### Task to carry out:
What appears from the first line of the data below through the line containing "You are a computer-use agent. Viewport: 1080px", both included, should be copied exactly, and nothing else.

### Records shown:
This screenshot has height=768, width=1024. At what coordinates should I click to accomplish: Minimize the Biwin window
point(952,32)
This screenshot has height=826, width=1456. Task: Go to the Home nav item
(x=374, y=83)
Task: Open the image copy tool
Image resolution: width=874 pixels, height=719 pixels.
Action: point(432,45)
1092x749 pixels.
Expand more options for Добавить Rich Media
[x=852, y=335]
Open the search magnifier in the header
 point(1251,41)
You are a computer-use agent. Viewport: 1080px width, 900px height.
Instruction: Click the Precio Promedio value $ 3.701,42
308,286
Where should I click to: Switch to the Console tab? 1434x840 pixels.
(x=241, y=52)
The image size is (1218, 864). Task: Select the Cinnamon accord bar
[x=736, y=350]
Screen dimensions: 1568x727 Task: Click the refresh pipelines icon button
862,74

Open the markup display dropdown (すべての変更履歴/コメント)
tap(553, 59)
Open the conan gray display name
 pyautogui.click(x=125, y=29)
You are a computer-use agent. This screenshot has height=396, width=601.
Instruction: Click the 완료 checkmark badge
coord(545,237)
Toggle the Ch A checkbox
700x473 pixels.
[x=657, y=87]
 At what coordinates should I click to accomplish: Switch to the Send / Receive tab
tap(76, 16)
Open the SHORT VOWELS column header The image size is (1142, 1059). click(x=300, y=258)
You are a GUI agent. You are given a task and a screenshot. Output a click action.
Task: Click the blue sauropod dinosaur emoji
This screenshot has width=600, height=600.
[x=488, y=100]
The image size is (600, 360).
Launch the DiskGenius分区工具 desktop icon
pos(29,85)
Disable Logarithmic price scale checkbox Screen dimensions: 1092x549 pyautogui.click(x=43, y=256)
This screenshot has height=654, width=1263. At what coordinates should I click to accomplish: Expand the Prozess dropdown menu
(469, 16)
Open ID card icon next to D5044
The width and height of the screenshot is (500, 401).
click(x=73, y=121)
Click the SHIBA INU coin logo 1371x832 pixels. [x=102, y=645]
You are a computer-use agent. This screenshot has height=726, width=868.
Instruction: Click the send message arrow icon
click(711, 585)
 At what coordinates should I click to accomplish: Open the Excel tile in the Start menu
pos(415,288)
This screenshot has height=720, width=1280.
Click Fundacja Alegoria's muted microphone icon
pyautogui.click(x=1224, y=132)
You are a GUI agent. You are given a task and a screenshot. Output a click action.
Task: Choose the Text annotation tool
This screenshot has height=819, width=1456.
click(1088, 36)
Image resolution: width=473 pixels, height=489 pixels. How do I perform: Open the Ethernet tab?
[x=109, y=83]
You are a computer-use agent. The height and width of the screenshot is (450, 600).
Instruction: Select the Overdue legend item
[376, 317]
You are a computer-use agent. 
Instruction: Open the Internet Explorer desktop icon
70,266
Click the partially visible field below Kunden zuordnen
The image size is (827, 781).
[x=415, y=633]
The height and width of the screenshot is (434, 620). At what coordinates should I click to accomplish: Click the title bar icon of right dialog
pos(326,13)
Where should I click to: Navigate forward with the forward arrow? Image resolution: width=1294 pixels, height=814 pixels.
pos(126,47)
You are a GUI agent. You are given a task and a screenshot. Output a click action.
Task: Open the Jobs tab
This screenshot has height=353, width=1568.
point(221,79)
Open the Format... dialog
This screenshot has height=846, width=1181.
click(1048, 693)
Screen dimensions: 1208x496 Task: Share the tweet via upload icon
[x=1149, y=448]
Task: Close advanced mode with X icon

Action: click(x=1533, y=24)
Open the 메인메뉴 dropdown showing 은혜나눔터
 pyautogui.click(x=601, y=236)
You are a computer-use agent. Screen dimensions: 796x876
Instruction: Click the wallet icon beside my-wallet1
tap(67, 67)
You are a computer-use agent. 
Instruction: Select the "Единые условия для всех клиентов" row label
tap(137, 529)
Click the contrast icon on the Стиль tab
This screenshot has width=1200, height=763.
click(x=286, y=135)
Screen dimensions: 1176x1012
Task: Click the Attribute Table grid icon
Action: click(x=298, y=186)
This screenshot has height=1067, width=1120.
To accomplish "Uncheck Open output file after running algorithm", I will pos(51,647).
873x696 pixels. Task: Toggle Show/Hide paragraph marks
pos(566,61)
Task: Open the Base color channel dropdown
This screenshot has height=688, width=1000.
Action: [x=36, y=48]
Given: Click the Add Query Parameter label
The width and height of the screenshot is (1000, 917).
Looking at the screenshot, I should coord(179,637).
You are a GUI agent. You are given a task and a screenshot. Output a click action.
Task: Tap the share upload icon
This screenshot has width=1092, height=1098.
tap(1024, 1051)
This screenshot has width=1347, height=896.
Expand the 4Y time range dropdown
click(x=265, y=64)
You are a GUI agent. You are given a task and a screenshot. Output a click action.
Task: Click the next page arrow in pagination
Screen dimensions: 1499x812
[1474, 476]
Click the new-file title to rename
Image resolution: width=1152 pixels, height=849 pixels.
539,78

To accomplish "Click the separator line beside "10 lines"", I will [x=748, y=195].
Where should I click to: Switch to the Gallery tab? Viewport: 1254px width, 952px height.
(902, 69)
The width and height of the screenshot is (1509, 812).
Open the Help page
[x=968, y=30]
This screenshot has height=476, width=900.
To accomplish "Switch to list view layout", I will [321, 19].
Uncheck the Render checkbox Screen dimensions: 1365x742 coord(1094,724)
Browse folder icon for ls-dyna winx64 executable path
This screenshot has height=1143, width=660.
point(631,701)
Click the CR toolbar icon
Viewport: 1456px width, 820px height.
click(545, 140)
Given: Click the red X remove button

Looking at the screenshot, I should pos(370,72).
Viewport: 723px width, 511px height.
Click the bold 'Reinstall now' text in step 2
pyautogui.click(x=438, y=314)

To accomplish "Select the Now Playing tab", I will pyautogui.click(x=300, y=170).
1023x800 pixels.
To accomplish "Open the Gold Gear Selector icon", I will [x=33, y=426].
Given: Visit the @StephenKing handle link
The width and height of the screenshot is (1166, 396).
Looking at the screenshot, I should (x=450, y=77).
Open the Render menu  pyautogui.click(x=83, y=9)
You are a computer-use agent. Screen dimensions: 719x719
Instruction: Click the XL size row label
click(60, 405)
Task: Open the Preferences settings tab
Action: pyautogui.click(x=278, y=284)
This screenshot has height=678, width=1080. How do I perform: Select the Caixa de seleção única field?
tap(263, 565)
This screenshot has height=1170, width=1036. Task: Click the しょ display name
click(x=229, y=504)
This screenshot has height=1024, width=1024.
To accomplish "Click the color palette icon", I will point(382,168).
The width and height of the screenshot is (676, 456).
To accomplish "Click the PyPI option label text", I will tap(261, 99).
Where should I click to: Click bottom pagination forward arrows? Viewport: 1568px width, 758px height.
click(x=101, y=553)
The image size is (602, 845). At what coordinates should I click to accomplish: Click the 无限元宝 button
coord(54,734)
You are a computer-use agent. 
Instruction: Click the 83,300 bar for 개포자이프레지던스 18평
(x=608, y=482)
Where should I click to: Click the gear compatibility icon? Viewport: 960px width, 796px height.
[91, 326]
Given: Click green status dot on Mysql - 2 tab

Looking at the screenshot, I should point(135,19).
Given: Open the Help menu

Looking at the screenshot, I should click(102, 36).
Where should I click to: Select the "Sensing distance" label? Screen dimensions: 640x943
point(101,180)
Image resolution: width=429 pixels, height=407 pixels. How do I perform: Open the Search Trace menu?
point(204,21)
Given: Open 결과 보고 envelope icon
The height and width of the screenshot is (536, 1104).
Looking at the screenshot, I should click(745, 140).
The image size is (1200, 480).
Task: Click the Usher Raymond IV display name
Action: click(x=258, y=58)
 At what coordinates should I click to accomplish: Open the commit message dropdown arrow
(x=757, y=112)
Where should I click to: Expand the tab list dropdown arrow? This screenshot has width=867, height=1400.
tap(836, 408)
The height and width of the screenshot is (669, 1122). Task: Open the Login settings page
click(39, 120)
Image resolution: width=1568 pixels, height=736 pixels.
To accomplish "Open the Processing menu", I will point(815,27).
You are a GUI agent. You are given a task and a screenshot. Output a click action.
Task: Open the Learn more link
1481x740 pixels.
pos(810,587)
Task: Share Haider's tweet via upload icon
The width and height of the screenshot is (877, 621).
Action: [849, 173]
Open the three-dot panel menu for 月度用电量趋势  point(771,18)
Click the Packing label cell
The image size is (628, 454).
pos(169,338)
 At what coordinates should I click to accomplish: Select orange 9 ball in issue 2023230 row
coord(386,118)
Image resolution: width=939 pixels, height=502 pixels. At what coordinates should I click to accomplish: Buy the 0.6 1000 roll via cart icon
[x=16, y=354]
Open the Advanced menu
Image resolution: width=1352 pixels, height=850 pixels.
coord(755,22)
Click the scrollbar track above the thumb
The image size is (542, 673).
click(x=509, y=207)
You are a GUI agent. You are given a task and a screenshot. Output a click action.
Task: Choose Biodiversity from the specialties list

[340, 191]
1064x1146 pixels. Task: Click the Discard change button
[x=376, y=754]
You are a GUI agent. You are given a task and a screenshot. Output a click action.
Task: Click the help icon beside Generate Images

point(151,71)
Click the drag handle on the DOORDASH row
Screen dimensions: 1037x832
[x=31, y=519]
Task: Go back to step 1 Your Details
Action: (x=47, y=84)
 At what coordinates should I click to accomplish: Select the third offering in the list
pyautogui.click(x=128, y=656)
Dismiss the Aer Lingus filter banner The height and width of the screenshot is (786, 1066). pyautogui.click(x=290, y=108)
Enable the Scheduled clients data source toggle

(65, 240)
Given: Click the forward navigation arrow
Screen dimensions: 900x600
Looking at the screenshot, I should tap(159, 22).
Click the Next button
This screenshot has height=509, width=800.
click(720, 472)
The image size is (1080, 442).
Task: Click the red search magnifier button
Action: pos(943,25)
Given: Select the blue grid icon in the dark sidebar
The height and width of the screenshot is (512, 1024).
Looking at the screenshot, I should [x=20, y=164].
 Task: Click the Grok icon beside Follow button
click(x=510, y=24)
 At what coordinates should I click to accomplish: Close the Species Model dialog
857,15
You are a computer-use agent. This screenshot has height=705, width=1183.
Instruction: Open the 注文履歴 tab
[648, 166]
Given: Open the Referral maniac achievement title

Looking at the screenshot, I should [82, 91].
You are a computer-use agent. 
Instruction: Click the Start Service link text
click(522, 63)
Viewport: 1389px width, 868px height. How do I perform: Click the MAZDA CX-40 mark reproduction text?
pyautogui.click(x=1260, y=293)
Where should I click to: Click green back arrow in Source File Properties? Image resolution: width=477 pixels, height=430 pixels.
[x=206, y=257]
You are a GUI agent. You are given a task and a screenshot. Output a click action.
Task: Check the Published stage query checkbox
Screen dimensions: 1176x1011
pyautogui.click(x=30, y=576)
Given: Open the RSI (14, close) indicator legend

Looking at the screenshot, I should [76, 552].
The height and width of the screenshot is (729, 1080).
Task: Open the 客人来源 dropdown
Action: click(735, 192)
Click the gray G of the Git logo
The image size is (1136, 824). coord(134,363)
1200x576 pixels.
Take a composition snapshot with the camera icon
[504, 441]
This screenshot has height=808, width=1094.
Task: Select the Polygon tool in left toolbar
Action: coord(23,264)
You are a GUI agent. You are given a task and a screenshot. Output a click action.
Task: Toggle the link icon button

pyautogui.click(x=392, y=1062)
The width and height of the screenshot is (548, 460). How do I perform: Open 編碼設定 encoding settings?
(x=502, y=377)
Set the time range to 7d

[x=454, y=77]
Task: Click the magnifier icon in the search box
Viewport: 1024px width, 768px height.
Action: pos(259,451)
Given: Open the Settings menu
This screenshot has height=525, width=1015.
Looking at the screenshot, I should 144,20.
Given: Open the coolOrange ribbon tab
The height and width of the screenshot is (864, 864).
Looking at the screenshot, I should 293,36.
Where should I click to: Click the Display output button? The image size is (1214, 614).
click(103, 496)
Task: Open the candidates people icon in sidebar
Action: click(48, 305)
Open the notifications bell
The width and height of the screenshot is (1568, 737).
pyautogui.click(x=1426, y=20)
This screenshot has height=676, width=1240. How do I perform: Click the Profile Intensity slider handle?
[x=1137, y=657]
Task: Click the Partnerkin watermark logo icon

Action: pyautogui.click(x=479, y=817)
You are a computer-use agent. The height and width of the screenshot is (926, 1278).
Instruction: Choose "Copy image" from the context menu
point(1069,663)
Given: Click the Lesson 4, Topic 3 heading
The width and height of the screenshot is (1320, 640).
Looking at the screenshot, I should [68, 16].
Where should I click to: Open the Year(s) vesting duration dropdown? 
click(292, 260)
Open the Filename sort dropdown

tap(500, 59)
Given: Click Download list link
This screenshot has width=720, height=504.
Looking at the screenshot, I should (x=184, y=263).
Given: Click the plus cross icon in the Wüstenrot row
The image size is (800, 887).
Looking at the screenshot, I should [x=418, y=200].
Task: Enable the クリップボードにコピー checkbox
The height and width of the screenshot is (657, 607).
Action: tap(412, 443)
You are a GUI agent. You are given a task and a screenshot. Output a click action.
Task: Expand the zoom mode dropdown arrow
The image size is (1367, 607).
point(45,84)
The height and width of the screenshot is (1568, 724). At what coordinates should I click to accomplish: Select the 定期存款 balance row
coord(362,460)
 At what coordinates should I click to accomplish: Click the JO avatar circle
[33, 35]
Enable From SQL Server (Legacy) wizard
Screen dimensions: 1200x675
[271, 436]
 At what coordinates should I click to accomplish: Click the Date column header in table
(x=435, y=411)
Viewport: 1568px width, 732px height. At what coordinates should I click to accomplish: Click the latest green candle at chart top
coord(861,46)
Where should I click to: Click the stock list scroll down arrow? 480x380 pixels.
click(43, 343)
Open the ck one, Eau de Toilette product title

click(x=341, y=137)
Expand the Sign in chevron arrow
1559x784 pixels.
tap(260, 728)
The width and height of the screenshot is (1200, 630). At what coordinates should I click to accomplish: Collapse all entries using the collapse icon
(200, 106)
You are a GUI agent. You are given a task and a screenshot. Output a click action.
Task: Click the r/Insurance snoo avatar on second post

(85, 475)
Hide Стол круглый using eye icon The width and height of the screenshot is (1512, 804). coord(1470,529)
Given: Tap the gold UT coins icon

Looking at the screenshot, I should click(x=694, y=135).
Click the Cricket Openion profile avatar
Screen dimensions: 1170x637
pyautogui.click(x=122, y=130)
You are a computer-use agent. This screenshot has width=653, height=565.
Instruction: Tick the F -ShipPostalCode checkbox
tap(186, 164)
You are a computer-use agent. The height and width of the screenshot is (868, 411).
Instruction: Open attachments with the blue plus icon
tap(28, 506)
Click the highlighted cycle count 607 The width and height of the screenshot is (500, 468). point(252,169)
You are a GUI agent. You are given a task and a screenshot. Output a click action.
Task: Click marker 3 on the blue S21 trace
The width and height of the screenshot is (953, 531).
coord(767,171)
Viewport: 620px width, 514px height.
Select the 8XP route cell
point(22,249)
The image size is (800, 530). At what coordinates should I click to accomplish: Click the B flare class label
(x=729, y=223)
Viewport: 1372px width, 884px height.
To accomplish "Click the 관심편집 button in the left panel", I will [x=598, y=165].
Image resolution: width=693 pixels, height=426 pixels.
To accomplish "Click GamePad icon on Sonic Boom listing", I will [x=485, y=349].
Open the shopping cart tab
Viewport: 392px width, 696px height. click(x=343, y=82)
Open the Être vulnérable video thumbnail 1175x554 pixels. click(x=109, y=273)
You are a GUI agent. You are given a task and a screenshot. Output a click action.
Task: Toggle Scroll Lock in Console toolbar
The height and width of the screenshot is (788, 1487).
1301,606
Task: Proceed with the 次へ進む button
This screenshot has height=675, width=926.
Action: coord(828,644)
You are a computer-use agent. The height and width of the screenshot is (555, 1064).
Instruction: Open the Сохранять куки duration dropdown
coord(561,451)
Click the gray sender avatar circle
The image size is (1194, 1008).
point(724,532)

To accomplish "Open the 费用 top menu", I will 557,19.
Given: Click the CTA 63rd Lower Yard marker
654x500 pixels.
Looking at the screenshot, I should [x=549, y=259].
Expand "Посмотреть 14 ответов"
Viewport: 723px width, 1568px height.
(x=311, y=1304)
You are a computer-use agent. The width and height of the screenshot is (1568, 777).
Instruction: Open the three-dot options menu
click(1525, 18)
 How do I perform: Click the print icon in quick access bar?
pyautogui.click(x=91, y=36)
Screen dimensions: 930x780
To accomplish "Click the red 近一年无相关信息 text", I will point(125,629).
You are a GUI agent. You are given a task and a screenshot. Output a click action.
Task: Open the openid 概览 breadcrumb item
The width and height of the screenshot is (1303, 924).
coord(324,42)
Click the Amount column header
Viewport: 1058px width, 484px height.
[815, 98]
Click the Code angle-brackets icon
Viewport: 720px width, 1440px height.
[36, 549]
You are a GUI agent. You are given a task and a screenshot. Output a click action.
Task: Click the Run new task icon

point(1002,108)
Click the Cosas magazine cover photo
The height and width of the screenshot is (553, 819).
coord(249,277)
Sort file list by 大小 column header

### Written reply:
This screenshot has height=768, width=1024. At what coordinates should I click to accomplish: Minimize the Biwin window
point(952,32)
This screenshot has height=826, width=1456. Task: Go to the Home nav item
(x=374, y=83)
Task: Open the image copy tool
Image resolution: width=874 pixels, height=719 pixels.
Action: point(432,45)
1092x749 pixels.
Expand more options for Добавить Rich Media
[x=852, y=335]
Open the search magnifier in the header
 point(1251,41)
You are a computer-use agent. Viewport: 1080px width, 900px height.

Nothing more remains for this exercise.